Changes in data collection of the LFS have occurred over time reflecting technological and methodological advances. Prior to August 1996, all interviews were conducted face-to-face with respondents. Over the period August 1996 to February 1997, the ABS introduced telephone interviewing (with the first interview generally still conducted face-to-face). From December 2012, the ABS has been progressively introducing the option for respondents to self-complete the LFS online. The online collection option is scheduled to be rolled out to all respondents by early 2014.

Respondents selected in the LFS are sent a letter and brochure informing them that they have been selected and that an interviewer will visit them to interview their household. The letter advises that they have the option of providing their contact details securely online or ringing the office so an interviewer will visit their house at a time suitable to them. They can also opt to complete the survey over the phone.

Respondents in a trial rotation group have been provided with a third option of self-completing their survey securely online in place of an interview. The trial of online self-completion of labour force data from households has been undertaken since December 2012. The expansion of the offer of online self-completion in the LFS coincides with the roll-out of the new sample.

Subject to the findings of analyses conducted on online collection, the ABS intends to progressively increase the offer to 100% of each incoming rotation group from September 2013. In the long term, it is proposed that online self-completion will become the primary form of collecting LFS data. Interviewer collection (both face-to-face and via telephone) will continue to be available for those respondents where it is inappropriate for operational, technological or personal reasons.

**Input data**
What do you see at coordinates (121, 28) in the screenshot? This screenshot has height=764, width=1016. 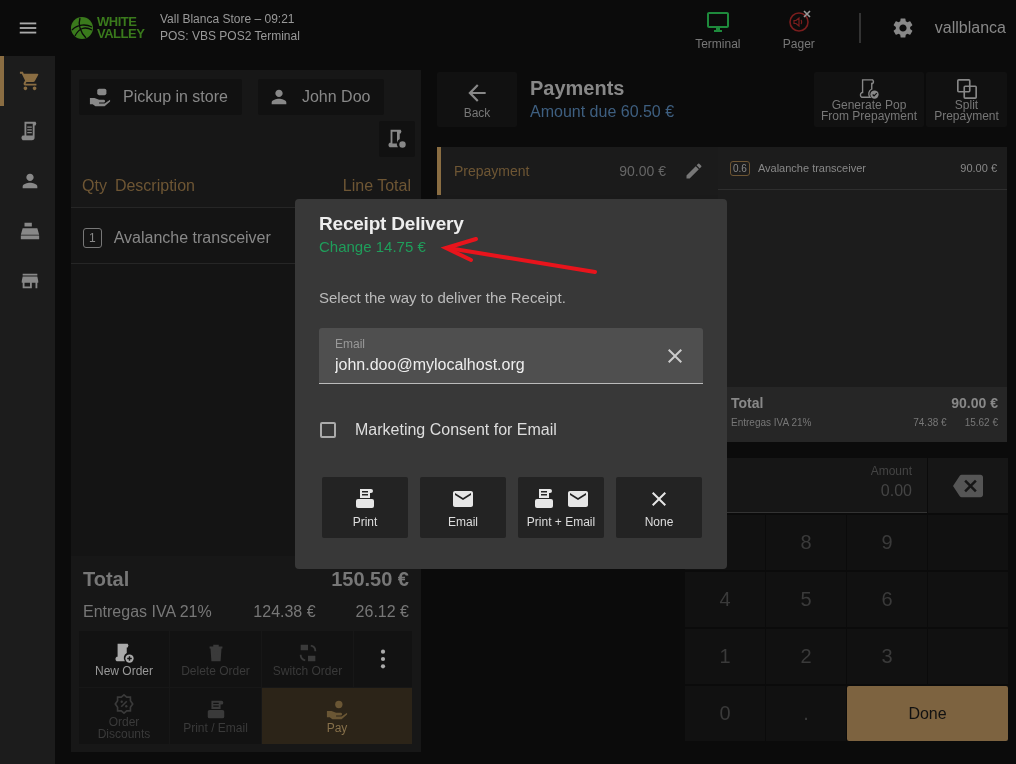 I see `logo-text: WHITE VALLEY` at bounding box center [121, 28].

**Task instructions**
- A) In the text on LFS data collection, before what date were all interviews conducted face-to-face?
- B) Write out the text on LFS data collection from "Changes in data" to "by early 2014.".
- C) Decide whether each statement agrees with the text on LFS data collection, answering yes or no and quoting the words that decide it: (i) Telephone interviewing was introduced between August 1996 and February 1997. (ii) Interviewer collection will be discontinued once online self-completion becomes the primary form of collection. (iii) Selected respondents are sent a letter and brochure.
The data can be set aside here.

**Answers by item number**
- A) August 1996.

- B)
Changes in data collection of the LFS have occurred over time reflecting technological and methodological advances. Prior to August 1996, all interviews were conducted face-to-face with respondents. Over the period August 1996 to February 1997, the ABS introduced telephone interviewing (with the first interview generally still conducted face-to-face). From December 2012, the ABS has been progressively introducing the option for respondents to self-complete the LFS online. The online collection option is scheduled to be rolled out to all respondents by early 2014.

- C)
(i) Yes: "Over the period August 1996 to February 1997, the ABS introduced telephone interviewing"
(ii) No: "Interviewer collection (both face-to-face and via telephone) will continue to be available for those respondents where it is inappropriate for operational, technological or personal reasons."
(iii) Yes: "Respondents selected in the LFS are sent a letter and brochure"